Suppose that the answer to the UNSTABILITY instance is “yes.” That is, \({\mathscr {G}}\) is not stable, i.e., by Theorem 1, \({\mathscr {G}}\) is not weak and \({\mathscr {V}}({\mathscr {W}}) \le \#\Omega \). Then it is immediate that \({\mathscr {G}}'\) is not weak, and the relation (4) implies \({\mathscr {V}}({\mathscr {W'}}) \le \#\Omega '\).
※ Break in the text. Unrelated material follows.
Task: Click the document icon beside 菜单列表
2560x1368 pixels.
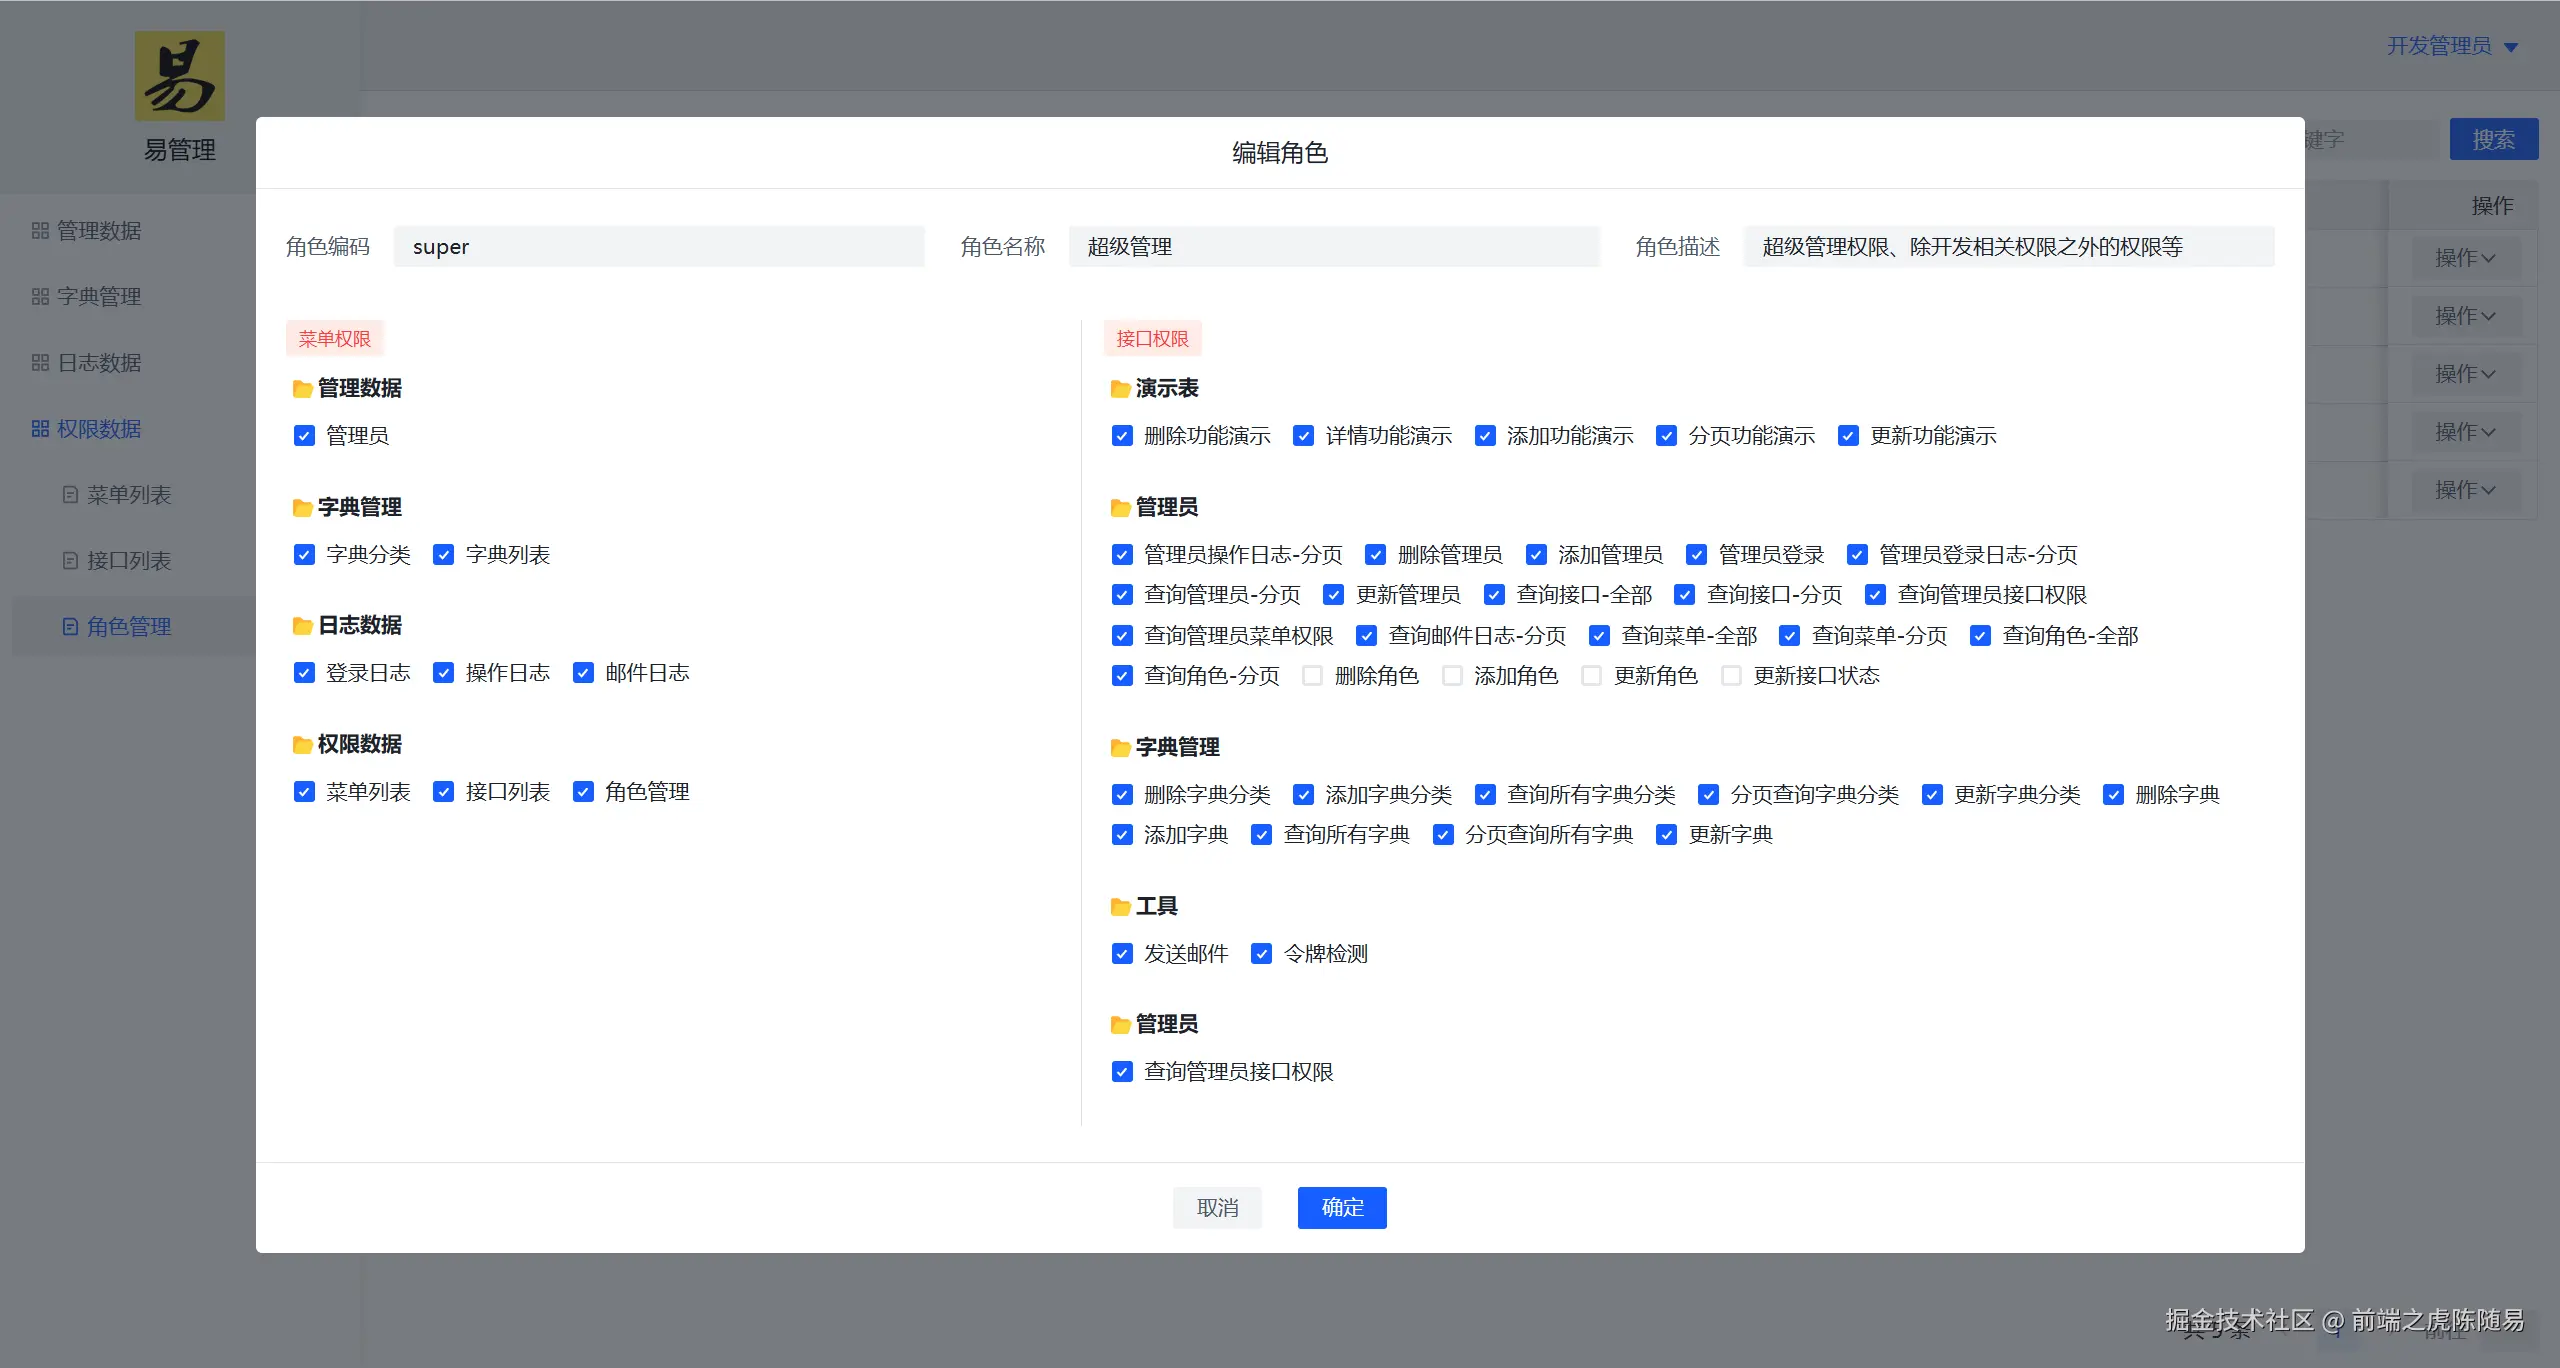Action: point(69,494)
Thus \({\mathscr {G}}'\) is not stable, i.e., the answer to the QUOTAq-UNSTABILITY instance is “yes.” Next, suppose that the answer to the QUOTAq-UNSTABILITY instance is “yes.” Then similarly to the above case, we have that the answer to the UNSTABILITY instance is “yes.”
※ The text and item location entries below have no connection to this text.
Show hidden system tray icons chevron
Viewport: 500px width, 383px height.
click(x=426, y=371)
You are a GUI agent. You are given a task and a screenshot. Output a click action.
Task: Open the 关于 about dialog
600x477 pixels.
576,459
Second, we show QUOTAq-UNSTABILITY \(\in \mathbf{NP}\). This is immediate from QUOTAq-UNSTABILITY\(\le _p\)UNSTABILITY, and UNSTABILITY \(\in \mathbf{NP}\) by Lemma 2. Therefore, we conclude that the problem is NP-complete. \(\square \)

4 Related studies

Remark 2

Many works examine those computational problems which arise in various models of coalitional games when preferences are given. For example, some studies consider the problem of determining whether the core is nonempty, or whether a given outcome is in the core (e.g., Conitzer and Sandholm 2006, Kumabe and Mihara 2008b). The present work should be carefully distinguished from this type of research. Our problems ask to determine whether a given game is such that the core is nonempty for every combination of preferences, not a given combination of preferences.

Remark 3

Bartholdi et al. (1991) is related to our work. Whereas our interest is in simple games, a general model, they study spatial voting games, a more specific model. They show that it is an NP-complete problem to check the unstability of q-weighted majority voting games. This class of voting games is a subclass of simple games. However, the NP-hardness of UNSTABILITY, one of our results, is not immediate from their result because their games have a different representation: In their problem of the unstability of q-weighted majority voting games, the instance of the problem is a list of weights assigned to individuals and the quota q. The size of these data grows only in linear order as the number of individuals gets larger. On the other hand, in our problem UNSTABILITY, the instance is the list of winning coalitions, which grows exponentially.

Remark 4

One may object that the simple game is too simple a representation of power distribution. The “effectivity function,” which is a generalization of the simple game, is a more elaborate expression of power distribution. The computational complexity of determining the unstability of effectivity functions was proved to be NP-complete by Mizutani et al. (1993) and Boros and Gurvich (2000). Similarly to the case in Remark 3, effectivity functions have a different representation from simple games thus their result has no direct relations to ours.